_EXCERPT TO READ_:
Running Saxon Directly With a Grammar Pool: dita-community/grammarpool-parser-factory


Eliot Kimber
 

 
tl;dr: Enables efficient processing of large numbers of DITA documents using standalone Saxon.
 
At ServiceNow I implemented an XSLT migration tool that operates over our 40,000 topics in one go. (We're migrating our content to use keys for all references from topics to other things, as Scott Hudson and I discussed at the 2022 Convex conference.)
 
It was taking hours to process the topics and I knew that all the time was due to parsing the DTDs for every topic and map. 
 
This transform is run directly with Saxon, as opposed to being an Open Toolkit plug-in. (In this case, there's no value in using Open Toolkit because it would impose overhead without adding any particular value for the migration I'm doing--I already have XSLT code for resolving maps and doing DITA-specific things in XSLT--see the DITA utilities project in the DITA Community organization on GitHub. It's also a one-time migration, so it won't be used again once our migration is complete. I also tried using Open Toolkit to just run my transform with Saxon directly but Open Toolkit as of 3.7.3 isn't configured to do that for documents that need to be parsed against the DTDs and it would have been too much change to Open Toolkit to enable it.)
 
Open Toolkit is configured to use a Xerces grammar pool when parsing, which is why it can be so fast.
 
But when you run Saxon directly it does not have a grammar pool configured. I asked the Saxon team if there was a way to configure one from the command line and there was not. Saxon expects the XML parsers used to be separately configured and out of the box uses the default parser configuration provided by Xerces.
 
My solution was to implement a very simple Java library that provides a Xerces XML parser factory configured with a grammar pool. This parser factory can then be specified on the Saxon command line.
 
Using this parser factory I got at least a 60x speedup, so that a process that took nearly three hours(!) to process about 8500 topics now takes three minutes.
 
 
See the project README for usage details, but the short form is:
 
1. Put the grammarpool-parser-factory-0.9.9-jar-with-depencies.jar on the Java class path used to run Saxon
2. Replace the Saxon -catalog command-line parameter with -Dxmlcatalogs
3. Use the Saxon -x parameter to specify the parser factory class org.ditacommunity.xml.grammarpool.GrammarPoolUsingSAXParserFactory 
 
Everything else for your Saxon command line is the same.

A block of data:
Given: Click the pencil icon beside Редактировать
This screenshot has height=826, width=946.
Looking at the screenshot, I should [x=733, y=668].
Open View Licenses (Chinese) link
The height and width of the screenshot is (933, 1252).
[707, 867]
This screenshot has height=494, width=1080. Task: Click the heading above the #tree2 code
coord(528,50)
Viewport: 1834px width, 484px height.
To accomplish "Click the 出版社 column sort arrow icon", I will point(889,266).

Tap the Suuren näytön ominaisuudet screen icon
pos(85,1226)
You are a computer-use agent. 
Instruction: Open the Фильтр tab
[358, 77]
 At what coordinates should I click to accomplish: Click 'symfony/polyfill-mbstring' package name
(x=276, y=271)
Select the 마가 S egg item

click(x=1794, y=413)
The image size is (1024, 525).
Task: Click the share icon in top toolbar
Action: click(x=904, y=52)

_WORK INSTRUCTIONS_:
• A. According to the grammar pool article, why did the migration take hours when run with standalone Saxon, and how does the parser factory library address that? Answer in one to three sentences.
• B. Gather every line of the listing that contains the string "width".
The listing is unrelated to the grammar pool article.

_THE REPLIES_:
• A. When Saxon is run directly, it has no grammar pool configured and uses the default Xerces parser configuration, so the DTDs were parsed for every topic and map. The library provides a Xerces XML parser factory configured with a grammar pool, and that factory can be specified on the Saxon command line.

• B.
This screenshot has height=826, width=946.
The height and width of the screenshot is (933, 1252).
This screenshot has height=494, width=1080. Task: Click the heading above the #tree2 code
Viewport: 1834px width, 484px height.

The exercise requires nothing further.